The three tested knots were taught to 16 of the 20 orthopaedic surgery residents at our institution by a fellowship trained sports medicine orthopaedic surgeon, the instructor. Four of the twenty residents were excluded due to scheduling conflicts. The cohort consisted of four PGY1, three PGY2, four PGY3, one PGY4, and four PGY5 orthopaedic surgery residents. There were 14 males and 2 females. Knots tied at time zero and at seven days later by all subjects were compared and found to have no difference in failure method or failure rate. Therefore, knots tied at the original training session and after the one-week washout period were grouped together for statistical analysis.
Dynamic cyclic loading
The Weston knot demonstrated the highest dynamic failure rate (10.4%) during cyclic loading compared with the surgeons (8.3%) or SMC knot (3.2%). There was no apparent effect of resident training on dynamic failure of any knot during cyclic loading. There was no difference in conditioning elongation between surgeon’s (p = 0.343), Weston (p = 0.486), or SMC knots (p = 0.200) tied by PGYI and PGYV residents (Fig. 2). Conditioning elongation of the surgeon’s, Weston, and SMC knots tied by the orthopaedic sports medicine fellow were 0.11 mm, 0.12 mm, and 0.38 mm, respectively.
Load to clinical failure
Clinical failure loads of the surgeon’s, Weston, and SMC knots as tied by PGYI residents were 103.8 ± 7.9 N, 84.0 ± 10.7 N, and 86.0 ± 28.5 N. For the PGYV residents, clinical failure loads for the same knots were 131.0 ± 19.5 N, 110.1 ± 38.6 N, and 98.4 ± 10.1 N. There was no difference in clinical failure load as a function of resident training for any knot (p > 0.114). The clinical failure loads of the surgeon’s, Weston, and SMC knots as tied by the orthopaedic sports medicine fellow were 115.3 N, 112.9 N and 110.2 N, respectively.

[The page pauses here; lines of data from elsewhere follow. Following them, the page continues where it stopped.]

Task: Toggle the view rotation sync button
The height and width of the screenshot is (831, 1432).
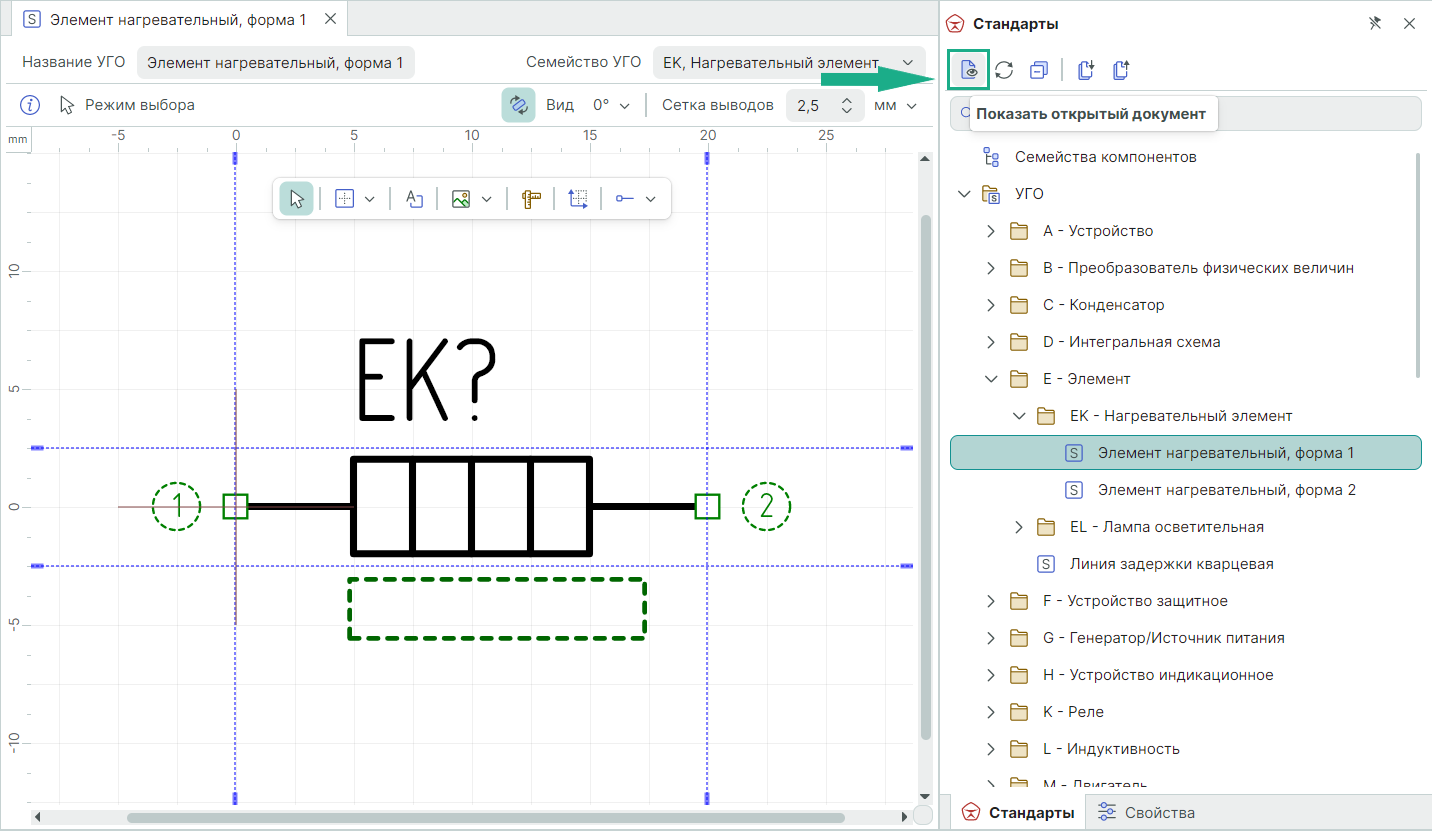Action: click(x=518, y=105)
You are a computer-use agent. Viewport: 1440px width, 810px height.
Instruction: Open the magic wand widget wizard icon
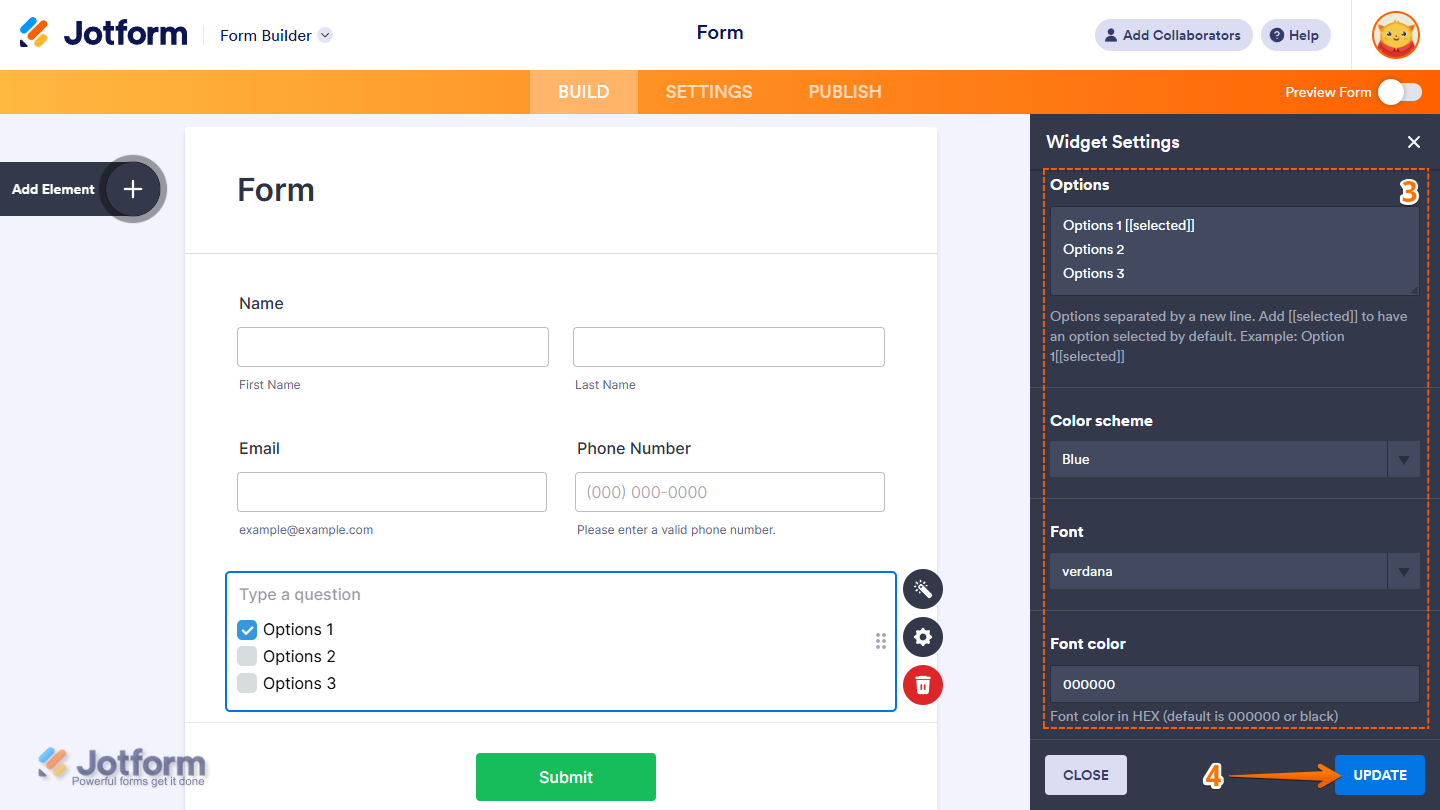[x=922, y=589]
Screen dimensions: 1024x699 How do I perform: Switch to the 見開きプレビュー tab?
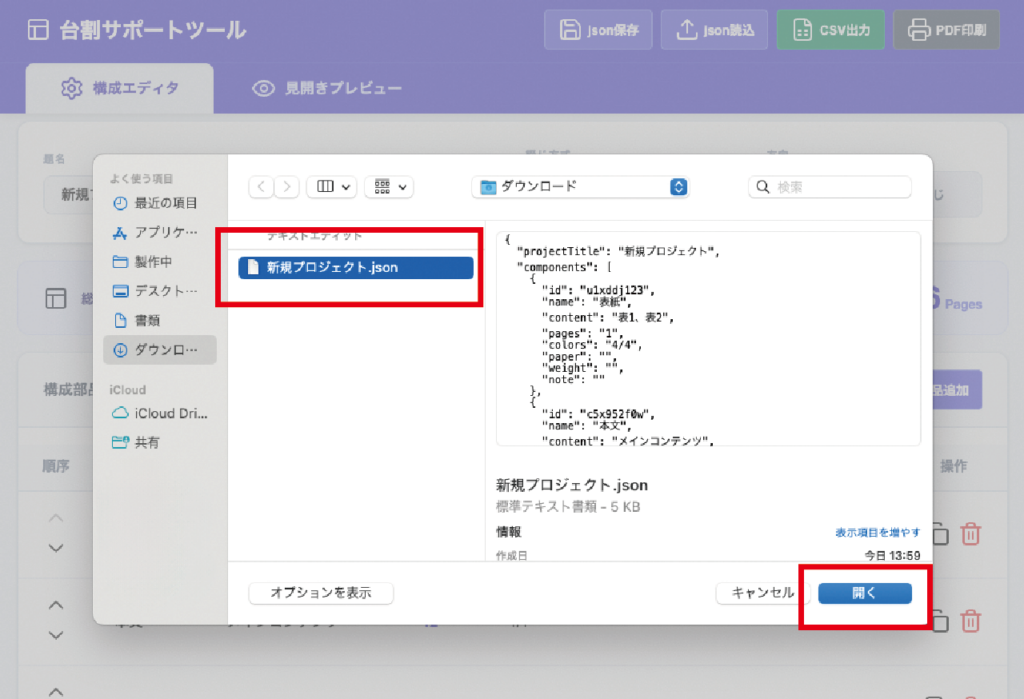(327, 89)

When grouping all knots together, the clinical failure loads of the surgeon’s, Weston, and SMC knots were 109.6 ± 28.6 N, 99.6 ± 29.7 N, and 99.4 ± 26.5 N. These differences were not statistically significant (p = 0.490).
Ultimate load to failure
Ultimate failure loads of the surgeon’s, Weston, and SMC knots as tied by PGYI residents were 195.2 ± 30.4 N, 190.7 ± 38.3 N, and 219.9 ± 63.2 N, respectively (Fig. 3). For the PGYV residents, ultimate failure loads for the same knots were 232.9 ± 32.4 N, 215.8 ± 51.0 N, and 247.2 ± 61.4 N, respectively. There was no difference in ultimate failure load as a function of resident training for any knot (p > 0.200). The ultimate failure loads of the surgeon’s, Weston, and SMC knots as tied by the orthopaedic sports medicine fellow were 185.8 N, 154.0 N and 215.3 N, respectively.
Comparing all knots regardless of year of training, the SMC knot failed at significantly higher loads (237.2 ± 66.6 N) than the surgeon’s knot (203.7 ± 45.3 N, p = 0.049) and the Weston knot (193.5 ± 56.1 N, p = 0.013).
Regardless of level of training, 50% of the tied surgeon’s knots failed via suture breakage, while 26% of the Weston and 65% of the SMC knots failed via a suture breakage. When broken down by level of training, 46%, 25%, and 50% of the surgeon’s, Weston, and SMC knots, respectively, tied by PGYI residents failed via suture breakage. In comparison, 71%, 29%, and 71% of the surgeons, Weston, and SMC knots, respectively, tied by PGYV residents failed via suture breakage.